*** Source material ***

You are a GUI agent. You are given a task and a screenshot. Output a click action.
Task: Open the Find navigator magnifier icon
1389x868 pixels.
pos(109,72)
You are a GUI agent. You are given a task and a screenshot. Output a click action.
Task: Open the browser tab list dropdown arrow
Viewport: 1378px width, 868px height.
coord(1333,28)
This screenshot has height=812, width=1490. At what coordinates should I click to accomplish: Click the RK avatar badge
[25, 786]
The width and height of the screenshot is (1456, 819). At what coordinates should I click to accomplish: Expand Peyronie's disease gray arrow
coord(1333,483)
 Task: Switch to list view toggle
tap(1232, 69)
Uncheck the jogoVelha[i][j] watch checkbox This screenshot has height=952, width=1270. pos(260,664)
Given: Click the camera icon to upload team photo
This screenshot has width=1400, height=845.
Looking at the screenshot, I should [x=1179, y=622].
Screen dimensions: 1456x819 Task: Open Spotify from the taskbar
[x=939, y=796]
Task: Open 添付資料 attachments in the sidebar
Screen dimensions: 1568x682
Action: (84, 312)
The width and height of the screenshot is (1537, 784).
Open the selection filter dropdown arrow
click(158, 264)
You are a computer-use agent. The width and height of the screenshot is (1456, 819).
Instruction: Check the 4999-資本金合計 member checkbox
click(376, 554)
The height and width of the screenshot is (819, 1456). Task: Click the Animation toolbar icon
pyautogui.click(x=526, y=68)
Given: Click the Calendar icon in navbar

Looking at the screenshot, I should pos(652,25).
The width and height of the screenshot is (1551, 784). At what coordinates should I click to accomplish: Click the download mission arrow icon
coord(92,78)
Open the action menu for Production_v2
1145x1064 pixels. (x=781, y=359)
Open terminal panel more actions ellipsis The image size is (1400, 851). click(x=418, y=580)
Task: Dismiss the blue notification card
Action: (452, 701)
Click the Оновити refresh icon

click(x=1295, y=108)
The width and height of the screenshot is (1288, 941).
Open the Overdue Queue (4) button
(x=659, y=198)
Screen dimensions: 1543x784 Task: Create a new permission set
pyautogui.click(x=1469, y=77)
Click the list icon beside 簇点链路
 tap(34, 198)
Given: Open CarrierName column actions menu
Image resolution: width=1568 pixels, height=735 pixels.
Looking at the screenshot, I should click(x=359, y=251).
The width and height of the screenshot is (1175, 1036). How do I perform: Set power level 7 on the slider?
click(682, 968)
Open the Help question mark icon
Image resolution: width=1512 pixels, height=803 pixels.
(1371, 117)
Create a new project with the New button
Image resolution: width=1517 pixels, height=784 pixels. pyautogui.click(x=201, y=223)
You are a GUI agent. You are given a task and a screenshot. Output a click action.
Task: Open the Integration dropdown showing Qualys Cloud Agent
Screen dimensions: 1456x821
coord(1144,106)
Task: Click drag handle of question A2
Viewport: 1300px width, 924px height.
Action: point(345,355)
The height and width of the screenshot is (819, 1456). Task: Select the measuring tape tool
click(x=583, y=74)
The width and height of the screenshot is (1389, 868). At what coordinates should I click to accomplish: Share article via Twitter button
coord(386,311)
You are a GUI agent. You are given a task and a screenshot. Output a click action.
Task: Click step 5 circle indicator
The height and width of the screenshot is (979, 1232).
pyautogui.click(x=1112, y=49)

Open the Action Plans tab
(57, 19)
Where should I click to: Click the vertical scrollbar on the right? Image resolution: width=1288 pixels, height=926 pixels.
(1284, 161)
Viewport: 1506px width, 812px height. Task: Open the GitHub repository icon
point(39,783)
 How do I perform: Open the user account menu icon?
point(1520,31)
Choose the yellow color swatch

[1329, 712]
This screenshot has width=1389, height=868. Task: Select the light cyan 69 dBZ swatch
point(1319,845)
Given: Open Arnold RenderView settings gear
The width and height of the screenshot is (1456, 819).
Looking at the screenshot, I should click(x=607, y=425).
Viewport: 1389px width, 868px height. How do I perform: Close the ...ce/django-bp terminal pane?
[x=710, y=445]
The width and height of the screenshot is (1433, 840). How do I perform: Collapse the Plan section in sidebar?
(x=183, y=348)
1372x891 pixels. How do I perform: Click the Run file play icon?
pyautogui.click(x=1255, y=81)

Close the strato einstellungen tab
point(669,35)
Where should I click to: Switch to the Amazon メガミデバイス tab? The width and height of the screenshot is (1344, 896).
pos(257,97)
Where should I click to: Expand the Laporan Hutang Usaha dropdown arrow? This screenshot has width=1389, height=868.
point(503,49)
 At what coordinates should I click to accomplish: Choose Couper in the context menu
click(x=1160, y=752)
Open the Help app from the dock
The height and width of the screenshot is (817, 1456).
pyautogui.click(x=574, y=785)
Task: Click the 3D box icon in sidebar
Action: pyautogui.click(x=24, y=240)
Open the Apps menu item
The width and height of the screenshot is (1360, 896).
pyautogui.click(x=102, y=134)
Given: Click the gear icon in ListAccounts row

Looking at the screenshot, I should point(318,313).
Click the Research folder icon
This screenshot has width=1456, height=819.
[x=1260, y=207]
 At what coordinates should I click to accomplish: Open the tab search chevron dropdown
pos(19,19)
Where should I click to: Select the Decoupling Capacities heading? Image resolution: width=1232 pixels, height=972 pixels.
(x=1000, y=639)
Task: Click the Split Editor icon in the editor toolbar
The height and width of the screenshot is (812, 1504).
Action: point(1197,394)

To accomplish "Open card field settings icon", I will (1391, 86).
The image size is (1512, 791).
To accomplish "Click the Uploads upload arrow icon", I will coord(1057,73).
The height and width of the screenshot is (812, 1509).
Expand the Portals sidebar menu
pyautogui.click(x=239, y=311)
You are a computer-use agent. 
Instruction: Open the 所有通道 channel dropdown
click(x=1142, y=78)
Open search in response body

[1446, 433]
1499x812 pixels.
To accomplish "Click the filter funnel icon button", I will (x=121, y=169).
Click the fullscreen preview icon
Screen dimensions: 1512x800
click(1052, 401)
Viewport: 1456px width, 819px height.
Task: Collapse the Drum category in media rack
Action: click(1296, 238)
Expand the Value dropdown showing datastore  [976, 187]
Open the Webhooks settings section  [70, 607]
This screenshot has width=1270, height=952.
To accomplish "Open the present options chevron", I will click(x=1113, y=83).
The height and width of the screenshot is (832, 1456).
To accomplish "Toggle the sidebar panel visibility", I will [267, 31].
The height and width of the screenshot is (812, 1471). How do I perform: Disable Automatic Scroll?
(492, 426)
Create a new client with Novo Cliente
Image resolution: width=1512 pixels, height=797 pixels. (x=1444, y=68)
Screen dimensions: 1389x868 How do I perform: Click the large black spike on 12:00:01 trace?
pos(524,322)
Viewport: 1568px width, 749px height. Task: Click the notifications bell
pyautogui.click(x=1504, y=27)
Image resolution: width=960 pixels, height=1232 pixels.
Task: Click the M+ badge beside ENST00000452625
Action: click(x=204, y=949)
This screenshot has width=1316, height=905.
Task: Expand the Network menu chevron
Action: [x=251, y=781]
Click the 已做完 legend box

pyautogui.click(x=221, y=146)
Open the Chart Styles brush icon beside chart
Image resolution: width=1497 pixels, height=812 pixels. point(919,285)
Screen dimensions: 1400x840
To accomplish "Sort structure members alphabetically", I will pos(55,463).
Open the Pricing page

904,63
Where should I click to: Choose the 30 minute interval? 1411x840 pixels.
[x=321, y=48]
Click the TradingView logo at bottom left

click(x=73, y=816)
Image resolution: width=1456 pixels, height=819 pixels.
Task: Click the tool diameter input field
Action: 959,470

*** End of Source material ***

Task statement: Having read the entries, output all of them verbatim.

Completed exercise:
You are a GUI agent. You are given a task and a screenshot. Output a click action.
Task: Open the Find navigator magnifier icon
1389x868 pixels.
pos(109,72)
You are a GUI agent. You are given a task and a screenshot. Output a click action.
Task: Open the browser tab list dropdown arrow
Viewport: 1378px width, 868px height.
coord(1333,28)
This screenshot has height=812, width=1490. At what coordinates should I click to accomplish: Click the RK avatar badge
[25, 786]
The width and height of the screenshot is (1456, 819). At what coordinates should I click to accomplish: Expand Peyronie's disease gray arrow
coord(1333,483)
 Task: Switch to list view toggle
tap(1232, 69)
Uncheck the jogoVelha[i][j] watch checkbox This screenshot has height=952, width=1270. pos(260,664)
Given: Click the camera icon to upload team photo
This screenshot has width=1400, height=845.
Looking at the screenshot, I should [x=1179, y=622].
Screen dimensions: 1456x819 Task: Open Spotify from the taskbar
[x=939, y=796]
Task: Open 添付資料 attachments in the sidebar
Screen dimensions: 1568x682
Action: (84, 312)
The width and height of the screenshot is (1537, 784).
Open the selection filter dropdown arrow
click(158, 264)
You are a computer-use agent. The width and height of the screenshot is (1456, 819).
Instruction: Check the 4999-資本金合計 member checkbox
click(376, 554)
The height and width of the screenshot is (819, 1456). Task: Click the Animation toolbar icon
pyautogui.click(x=526, y=68)
Given: Click the Calendar icon in navbar

Looking at the screenshot, I should pos(652,25).
The width and height of the screenshot is (1551, 784). At what coordinates should I click to accomplish: Click the download mission arrow icon
coord(92,78)
Open the action menu for Production_v2
1145x1064 pixels. (x=781, y=359)
Open terminal panel more actions ellipsis The image size is (1400, 851). click(x=418, y=580)
Task: Dismiss the blue notification card
Action: (452, 701)
Click the Оновити refresh icon

click(x=1295, y=108)
The width and height of the screenshot is (1288, 941).
Open the Overdue Queue (4) button
(x=659, y=198)
Screen dimensions: 1543x784 Task: Create a new permission set
pyautogui.click(x=1469, y=77)
Click the list icon beside 簇点链路
 tap(34, 198)
Given: Open CarrierName column actions menu
Image resolution: width=1568 pixels, height=735 pixels.
Looking at the screenshot, I should click(x=359, y=251).
The width and height of the screenshot is (1175, 1036). How do I perform: Set power level 7 on the slider?
click(682, 968)
Open the Help question mark icon
Image resolution: width=1512 pixels, height=803 pixels.
(1371, 117)
Create a new project with the New button
Image resolution: width=1517 pixels, height=784 pixels. pyautogui.click(x=201, y=223)
You are a GUI agent. You are given a task and a screenshot. Output a click action.
Task: Open the Integration dropdown showing Qualys Cloud Agent
Screen dimensions: 1456x821
coord(1144,106)
Task: Click drag handle of question A2
Viewport: 1300px width, 924px height.
Action: point(345,355)
The height and width of the screenshot is (819, 1456). Task: Select the measuring tape tool
click(x=583, y=74)
The width and height of the screenshot is (1389, 868). At what coordinates should I click to accomplish: Share article via Twitter button
coord(386,311)
You are a GUI agent. You are given a task and a screenshot. Output a click action.
Task: Click step 5 circle indicator
The height and width of the screenshot is (979, 1232).
pyautogui.click(x=1112, y=49)

Open the Action Plans tab
(57, 19)
Where should I click to: Click the vertical scrollbar on the right? Image resolution: width=1288 pixels, height=926 pixels.
(1284, 161)
Viewport: 1506px width, 812px height. Task: Open the GitHub repository icon
point(39,783)
 How do I perform: Open the user account menu icon?
point(1520,31)
Choose the yellow color swatch

[1329, 712]
This screenshot has width=1389, height=868. Task: Select the light cyan 69 dBZ swatch
point(1319,845)
Given: Open Arnold RenderView settings gear
The width and height of the screenshot is (1456, 819).
Looking at the screenshot, I should click(x=607, y=425).
Viewport: 1389px width, 868px height. How do I perform: Close the ...ce/django-bp terminal pane?
[x=710, y=445]
The width and height of the screenshot is (1433, 840). How do I perform: Collapse the Plan section in sidebar?
(x=183, y=348)
1372x891 pixels. How do I perform: Click the Run file play icon?
pyautogui.click(x=1255, y=81)

Close the strato einstellungen tab
point(669,35)
Where should I click to: Switch to the Amazon メガミデバイス tab? The width and height of the screenshot is (1344, 896).
pos(257,97)
Where should I click to: Expand the Laporan Hutang Usaha dropdown arrow? This screenshot has width=1389, height=868.
point(503,49)
 At what coordinates should I click to accomplish: Choose Couper in the context menu
click(x=1160, y=752)
Open the Help app from the dock
The height and width of the screenshot is (817, 1456).
pyautogui.click(x=574, y=785)
Task: Click the 3D box icon in sidebar
Action: pyautogui.click(x=24, y=240)
Open the Apps menu item
The width and height of the screenshot is (1360, 896).
pyautogui.click(x=102, y=134)
Given: Click the gear icon in ListAccounts row

Looking at the screenshot, I should point(318,313).
Click the Research folder icon
This screenshot has width=1456, height=819.
[x=1260, y=207]
 At what coordinates should I click to accomplish: Open the tab search chevron dropdown
pos(19,19)
Where should I click to: Select the Decoupling Capacities heading? Image resolution: width=1232 pixels, height=972 pixels.
(x=1000, y=639)
Task: Click the Split Editor icon in the editor toolbar
The height and width of the screenshot is (812, 1504).
Action: point(1197,394)

To accomplish "Open card field settings icon", I will (1391, 86).
The image size is (1512, 791).
To accomplish "Click the Uploads upload arrow icon", I will coord(1057,73).
The height and width of the screenshot is (812, 1509).
Expand the Portals sidebar menu
pyautogui.click(x=239, y=311)
You are a computer-use agent. 
Instruction: Open the 所有通道 channel dropdown
click(x=1142, y=78)
Open search in response body

[1446, 433]
1499x812 pixels.
To accomplish "Click the filter funnel icon button", I will (x=121, y=169).
Click the fullscreen preview icon
Screen dimensions: 1512x800
click(1052, 401)
Viewport: 1456px width, 819px height.
Task: Collapse the Drum category in media rack
Action: click(1296, 238)
Expand the Value dropdown showing datastore  [976, 187]
Open the Webhooks settings section  [70, 607]
This screenshot has width=1270, height=952.
To accomplish "Open the present options chevron", I will click(x=1113, y=83).
The height and width of the screenshot is (832, 1456).
To accomplish "Toggle the sidebar panel visibility", I will [267, 31].
The height and width of the screenshot is (812, 1471). How do I perform: Disable Automatic Scroll?
(492, 426)
Create a new client with Novo Cliente
Image resolution: width=1512 pixels, height=797 pixels. (x=1444, y=68)
Screen dimensions: 1389x868 How do I perform: Click the large black spike on 12:00:01 trace?
pos(524,322)
Viewport: 1568px width, 749px height. Task: Click the notifications bell
pyautogui.click(x=1504, y=27)
Image resolution: width=960 pixels, height=1232 pixels.
Task: Click the M+ badge beside ENST00000452625
Action: click(x=204, y=949)
This screenshot has width=1316, height=905.
Task: Expand the Network menu chevron
Action: [x=251, y=781]
Click the 已做完 legend box

pyautogui.click(x=221, y=146)
Open the Chart Styles brush icon beside chart
Image resolution: width=1497 pixels, height=812 pixels. point(919,285)
Screen dimensions: 1400x840
To accomplish "Sort structure members alphabetically", I will pos(55,463).
Open the Pricing page

904,63
Where should I click to: Choose the 30 minute interval? 1411x840 pixels.
[x=321, y=48]
Click the TradingView logo at bottom left

click(x=73, y=816)
Image resolution: width=1456 pixels, height=819 pixels.
Task: Click the tool diameter input field
Action: 959,470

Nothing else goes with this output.